Estaba descalza y tiritando, sin llevar puesto más que el camisón, pero escuchando con tanta concentración
que no supo que yo estaba allí hasta que le puse una mano en el hombro, haciéndola
sobresaltarse muy confusa.
-Hola, papá -dijo en un tono triste-. ¿Vienes a escuchar también? -No deberías estar sentada aquí,
en la corriente -le dije-. Deberías estar durmiendo.

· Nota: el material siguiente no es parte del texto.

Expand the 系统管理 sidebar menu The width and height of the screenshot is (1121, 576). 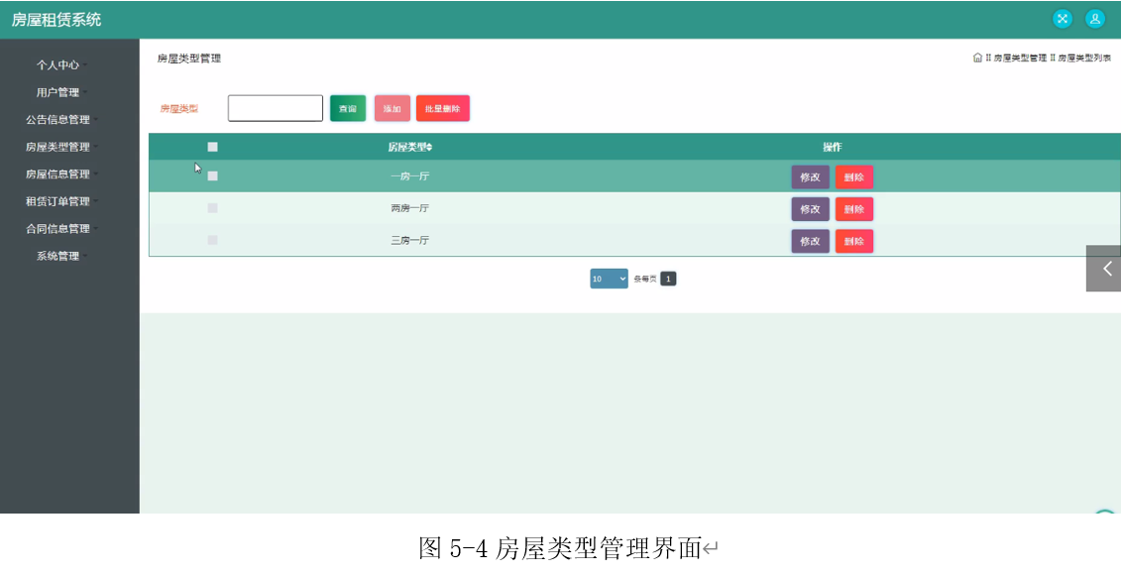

-Toca tan maravillosamente -suspiró con melancolía-, nunca he oído tocar a nadie así. A veces
me quedo sentada aquí durante horas sin hacer más que escucharle. Oh, papá, ojalá hubiese trabajado
más en todo...; él me hace sentirme tan pequeña e ignorante. ,
Yo permanecí en silencio sentado a su lado, pero sintiendo que la piedra fría se me iba
introduciendo lentamente en mis viejas articulaciones.
-Luciana... -dije finalmente-. Voy a escribir a la madre superiora por la mañana para decirle que
vas a regresar al colegio en agosto.
Se volvió y me hundió la oscpra cabeza en un hombro.
-Por favor, papá, no me vuelvas a enviar allí; ya soy bastante mayor para llevarte la casa.
-Mi querida niña, no tienes más idea de llevar una casa que de llevar un prostíbulo.
-¡Podría aprender! -insistió apasionadamente-. De verdad que voy a aprender, papá. Por favor, no
me vuelvas a enviar lejos de aquí. ¡Le echaré tanto de menos!
Me estrechó en un abrazo asfixiante como si creyera que por el mero hecho de apretarme más y
más fuerte fuera a poder retener lo que realmente quería.
-¡Me moriré si me mandas fuera! -dijo apasionadamente-. ¡Me moriré!
La música se filtraba desde el sótano y se arremolinaba en tomo a nosotros como un chal suave y
envolvente.
Yo sentí los huesos puntiagudos del hombro de Luciana, lo que me demostraba que había perdido
peso los últimos meses, y entonces supe que, por una vez, aquella inveterada mentirosilla no me
estaba diciendo más que la pura verdad.